I have come across two statements of Noether's theorem which are given below:

Statement 1

For every continuous symmetry of the Lagrangian there is a conserved quantity.

Statement 2

If the Lagrangian is invariant under the transformation $\vec q\rightarrow \vec q+\epsilon \vec K$ then $\frac{\partial L}{\partial \vec{\dot{q}}}\cdot \vec K$ is a conserved quantity.

Now it is clear that statement 1 implies statement 2 (just without saying what the conserved quantity is) but is it true that statement 2 implies statement 1. If not which is the "more correct" way to state Noethers theorem?

Note: I am using a symmetry of the Lagrangian to mean the same as invariant under the transformation. My main concern is whether statement 2 allows for e.g. transformations of time leaving the energy invariant etc.

Answer 1

Comments to the OP's post (v2):

• It seems that OP is trying to say that the symmetry transformation in statement 2 is a special case of the symmetry transformation in statement 1. This is true.

• On one hand, since statement 2 concerns a special case (which excludes e.g. time transformations), it does not imply the general case of statement 1.

• On the other hand, since no formula is given in statement 1, it does not imply the formula in statement 2.

Answer 2

You've got the logic backwards; statement 2 implies statement 1. I think you're confused by the difference between statements being true, and statements implying each other.

That is, assuming that "continuous symmetry of the Lagrangian" is defined as "a vector $\vec K$ such that the substitution $\vec q \mapsto \vec q + \epsilon~\vec K$ for arbitrarily small $\epsilon$ leaves $L(q,\dot q, t)$ invariant," the second statement is an explicit construction of an object which is asserted to exist in the first statement.

Explicit constructions are more specific than general statements of existence. The first statement does not specify how the construction comes about, therefore if we were doing something that was not quite Lagrangian mechanics but had significant overlap, you might still have a Lagrangian in your system and might even be able to prove that its symmetries are one-to-one with conserved quantities: but possibly, that construction would not generate them.

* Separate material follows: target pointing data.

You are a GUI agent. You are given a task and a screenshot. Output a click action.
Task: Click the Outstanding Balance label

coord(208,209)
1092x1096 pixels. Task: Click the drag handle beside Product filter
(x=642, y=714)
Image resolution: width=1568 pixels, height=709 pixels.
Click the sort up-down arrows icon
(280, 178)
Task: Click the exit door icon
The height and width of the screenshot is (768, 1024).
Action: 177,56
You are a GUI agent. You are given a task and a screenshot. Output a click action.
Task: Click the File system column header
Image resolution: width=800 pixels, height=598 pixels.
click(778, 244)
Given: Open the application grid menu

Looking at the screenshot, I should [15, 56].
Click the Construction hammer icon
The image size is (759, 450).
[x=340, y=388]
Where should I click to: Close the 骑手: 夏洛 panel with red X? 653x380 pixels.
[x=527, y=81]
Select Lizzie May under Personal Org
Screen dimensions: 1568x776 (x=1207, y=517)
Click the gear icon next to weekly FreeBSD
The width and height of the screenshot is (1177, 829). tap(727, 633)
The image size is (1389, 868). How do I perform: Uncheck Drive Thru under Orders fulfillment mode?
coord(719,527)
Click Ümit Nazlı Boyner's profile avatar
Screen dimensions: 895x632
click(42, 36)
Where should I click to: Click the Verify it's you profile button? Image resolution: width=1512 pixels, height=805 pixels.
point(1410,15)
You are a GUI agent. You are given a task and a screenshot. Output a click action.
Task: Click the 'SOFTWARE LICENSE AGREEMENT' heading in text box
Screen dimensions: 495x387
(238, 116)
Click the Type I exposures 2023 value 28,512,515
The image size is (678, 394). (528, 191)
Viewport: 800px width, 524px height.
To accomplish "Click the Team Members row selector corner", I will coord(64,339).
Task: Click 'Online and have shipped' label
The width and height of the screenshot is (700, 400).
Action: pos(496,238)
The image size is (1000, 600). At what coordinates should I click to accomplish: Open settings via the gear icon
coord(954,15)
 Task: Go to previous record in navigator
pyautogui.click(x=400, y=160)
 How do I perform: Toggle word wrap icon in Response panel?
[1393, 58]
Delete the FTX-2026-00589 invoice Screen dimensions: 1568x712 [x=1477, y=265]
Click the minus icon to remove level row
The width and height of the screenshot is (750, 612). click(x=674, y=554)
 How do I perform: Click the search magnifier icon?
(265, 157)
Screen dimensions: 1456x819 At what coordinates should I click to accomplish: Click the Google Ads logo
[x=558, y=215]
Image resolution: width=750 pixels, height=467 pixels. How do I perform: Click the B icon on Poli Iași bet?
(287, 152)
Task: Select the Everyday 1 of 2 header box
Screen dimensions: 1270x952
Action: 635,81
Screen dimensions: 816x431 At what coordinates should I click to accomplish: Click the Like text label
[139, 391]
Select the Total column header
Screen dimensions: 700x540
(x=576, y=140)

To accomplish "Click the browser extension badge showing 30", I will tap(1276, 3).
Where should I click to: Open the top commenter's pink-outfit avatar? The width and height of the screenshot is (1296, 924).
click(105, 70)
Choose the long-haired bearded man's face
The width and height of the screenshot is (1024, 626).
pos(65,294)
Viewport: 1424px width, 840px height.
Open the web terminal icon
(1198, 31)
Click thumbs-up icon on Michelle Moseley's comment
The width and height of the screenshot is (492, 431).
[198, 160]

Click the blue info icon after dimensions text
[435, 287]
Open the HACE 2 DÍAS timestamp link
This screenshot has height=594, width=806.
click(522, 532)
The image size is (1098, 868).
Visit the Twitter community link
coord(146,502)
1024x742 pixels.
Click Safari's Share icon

This circumstance of explicit constructions being more specific than general statements of existence reaches a very fine point in some of the discussions around the axiom of choice in pure mathematics. For example the axiom of choice implies that there exists a well-order of the real numbers, in other words, a way to sort the real numbers so that every subset contains a least element. (The obvious ordering is not a well ordering because of intervals like $(0, 1)$ which do not contain their endpoints and intervals like $(-\infty, 0)$ which go off to negative infinity.) Nobody knows what such a well-ordering would look like; there is no plausible construction of the well-order, and the best we can do is to prove that the existence of the well-order is not necessarily unconstructable... it gets to be a bit of a mess. In addition to the mathematicians who don't like the axiom of choice because of this, there are some even-more-reactionary mathematicians who in addition don't like the idea of proof by contradiction for similar reasons; to their mind you should not be able to reason from "not-(not P)" to "P". This is not as bad as it sounds because there are some places where things like logic look very familiar, for example in type theory, where there is no easy equivalent to the "not-" predicate and those that do exist probably cannot admit a function of type forall x. Negate (Negate x) -> x.